To solve the problem step by step, we need to find the value of \( \alpha \) such that the point \( (\alpha, -3, 5) \) lies on the plane defined by the given conditions. ### Step 1: Identify the plane equation The plane passes through the point \( (3, 1, 1) \) and contains two lines with direction ratios \( (1, -2, 2) \) and \( (2, 3, -1) \). The normal vector to the plane can be found by taking the cross product of the direction ratios of the two lines.
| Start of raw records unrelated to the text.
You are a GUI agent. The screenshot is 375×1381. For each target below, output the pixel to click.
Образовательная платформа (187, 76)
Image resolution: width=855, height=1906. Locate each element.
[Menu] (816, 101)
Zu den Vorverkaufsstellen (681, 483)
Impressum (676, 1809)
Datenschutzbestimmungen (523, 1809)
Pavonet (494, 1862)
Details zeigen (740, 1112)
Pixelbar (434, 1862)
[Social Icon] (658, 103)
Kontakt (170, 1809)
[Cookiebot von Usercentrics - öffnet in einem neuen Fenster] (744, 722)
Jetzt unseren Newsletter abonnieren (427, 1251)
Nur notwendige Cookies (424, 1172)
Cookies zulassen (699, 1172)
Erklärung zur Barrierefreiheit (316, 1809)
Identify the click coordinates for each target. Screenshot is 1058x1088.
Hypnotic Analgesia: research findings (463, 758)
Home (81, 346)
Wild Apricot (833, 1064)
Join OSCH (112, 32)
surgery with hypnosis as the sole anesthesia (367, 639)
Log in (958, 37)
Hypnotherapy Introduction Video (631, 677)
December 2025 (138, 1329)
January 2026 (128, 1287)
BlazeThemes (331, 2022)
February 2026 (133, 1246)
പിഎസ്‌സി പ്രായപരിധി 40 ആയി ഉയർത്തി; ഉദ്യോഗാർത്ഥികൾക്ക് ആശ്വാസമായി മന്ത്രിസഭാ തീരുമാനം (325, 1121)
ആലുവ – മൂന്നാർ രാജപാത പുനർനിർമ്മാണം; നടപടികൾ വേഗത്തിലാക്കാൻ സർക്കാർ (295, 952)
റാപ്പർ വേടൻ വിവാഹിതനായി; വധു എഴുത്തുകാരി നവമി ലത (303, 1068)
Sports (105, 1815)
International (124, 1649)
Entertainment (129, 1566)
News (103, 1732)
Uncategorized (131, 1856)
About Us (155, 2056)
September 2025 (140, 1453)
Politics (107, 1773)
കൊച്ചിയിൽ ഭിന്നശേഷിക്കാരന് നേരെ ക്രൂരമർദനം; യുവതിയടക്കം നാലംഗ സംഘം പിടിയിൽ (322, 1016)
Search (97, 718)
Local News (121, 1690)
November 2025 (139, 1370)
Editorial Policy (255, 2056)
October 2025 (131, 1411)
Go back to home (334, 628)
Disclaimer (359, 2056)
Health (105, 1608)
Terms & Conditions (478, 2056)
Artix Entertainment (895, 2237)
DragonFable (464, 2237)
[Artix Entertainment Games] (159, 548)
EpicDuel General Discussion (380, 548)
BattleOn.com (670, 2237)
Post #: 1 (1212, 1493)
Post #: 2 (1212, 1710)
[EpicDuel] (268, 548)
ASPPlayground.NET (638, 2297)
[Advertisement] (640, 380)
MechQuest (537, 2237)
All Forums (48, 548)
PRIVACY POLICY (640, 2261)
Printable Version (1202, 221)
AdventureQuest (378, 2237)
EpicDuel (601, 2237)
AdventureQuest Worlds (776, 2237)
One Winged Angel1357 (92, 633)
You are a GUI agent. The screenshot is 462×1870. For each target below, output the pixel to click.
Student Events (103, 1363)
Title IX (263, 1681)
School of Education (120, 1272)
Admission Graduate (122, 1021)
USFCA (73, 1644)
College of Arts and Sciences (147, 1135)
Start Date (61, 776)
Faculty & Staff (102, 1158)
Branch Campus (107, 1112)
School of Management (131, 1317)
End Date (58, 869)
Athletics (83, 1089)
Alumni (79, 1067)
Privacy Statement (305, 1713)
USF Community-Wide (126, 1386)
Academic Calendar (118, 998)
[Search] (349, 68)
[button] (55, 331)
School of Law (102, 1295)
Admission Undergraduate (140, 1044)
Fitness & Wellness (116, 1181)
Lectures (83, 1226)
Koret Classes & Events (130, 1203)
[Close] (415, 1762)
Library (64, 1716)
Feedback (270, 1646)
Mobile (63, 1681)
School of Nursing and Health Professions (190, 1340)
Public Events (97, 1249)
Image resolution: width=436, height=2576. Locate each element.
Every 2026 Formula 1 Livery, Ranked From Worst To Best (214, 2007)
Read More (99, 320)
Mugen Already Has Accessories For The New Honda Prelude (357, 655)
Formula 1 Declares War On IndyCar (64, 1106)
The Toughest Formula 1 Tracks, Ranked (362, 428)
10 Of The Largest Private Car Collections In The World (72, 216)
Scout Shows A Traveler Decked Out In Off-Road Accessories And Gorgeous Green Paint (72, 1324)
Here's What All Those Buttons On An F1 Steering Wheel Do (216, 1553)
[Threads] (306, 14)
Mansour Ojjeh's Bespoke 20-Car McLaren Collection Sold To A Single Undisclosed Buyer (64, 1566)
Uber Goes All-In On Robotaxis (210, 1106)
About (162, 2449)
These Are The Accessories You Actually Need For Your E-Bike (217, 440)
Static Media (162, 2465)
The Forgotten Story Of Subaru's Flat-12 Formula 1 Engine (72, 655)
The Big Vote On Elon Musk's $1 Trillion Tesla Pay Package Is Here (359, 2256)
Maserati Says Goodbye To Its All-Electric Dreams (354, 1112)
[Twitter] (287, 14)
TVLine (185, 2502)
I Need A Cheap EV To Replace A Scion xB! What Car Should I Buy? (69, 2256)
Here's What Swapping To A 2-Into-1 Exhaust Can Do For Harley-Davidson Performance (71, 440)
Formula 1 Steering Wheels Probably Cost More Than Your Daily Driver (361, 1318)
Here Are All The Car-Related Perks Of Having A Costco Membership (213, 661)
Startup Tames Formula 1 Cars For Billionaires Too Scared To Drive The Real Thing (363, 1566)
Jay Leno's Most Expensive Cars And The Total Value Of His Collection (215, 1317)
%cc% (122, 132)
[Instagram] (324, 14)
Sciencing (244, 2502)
Let: - \( \mathbf{d_1} = (1, -2, 2) \) - \( \mathbf{d_2} = (2, 3, -1) \) ### Step 2: Calculate the cross product The cross product \( \mathbf{n} = \mathbf{d_1} \times \mathbf{d_2} \) gives us the normal vector of the plane. \[ \mathbf{n} = \begin{vmatrix} \mathbf{i} & \mathbf{j} & \mathbf{k} \\ 1 & -2 & 2 \\ 2 & 3 & -1 \end{vmatrix} \] Calculating this determinant: \[ \mathbf{n} = \mathbf{i}((-2)(-1) - (2)(3)) - \mathbf{j}((1)(-1) - (2)(2)) + \mathbf{k}((1)(3) - (-2)(2)) \] \[ = \mathbf{i}(2 - 6) - \mathbf{j}(-1 - 4) + \mathbf{k}(3 + 4) \] \[ = \mathbf{i}(-4) + \mathbf{j}(5) + \mathbf{k}(7) \] Thus, the normal vector \( \mathbf{n} = (-4, 5, 7) \). ### Step 3: Write the equation of the plane Using the point-normal form of the plane equation, we have: \[ -4(x - 3) + 5(y - 1) + 7(z - 1) = 0 \] Expanding this: \[ -4x + 12 + 5y - 5 + 7z - 7 = 0 \] \[ -4x + 5y + 7z = 0 \] ### Step 4: Substitute the point \( (\alpha, -3, 5) \) Now, we substitute the point \( (\alpha, -3, 5) \) into the plane equation: \[ -4(\alpha) + 5(-3) + 7(5) = 0 \] Calculating this: \[ -4\alpha - 15 + 35 = 0 \] \[ -4\alpha + 20 = 0 \] \[ -4\alpha = -20 \] \[ \alpha = 5 \] ### Conclusion The value of \( \alpha \) is \( 5 \).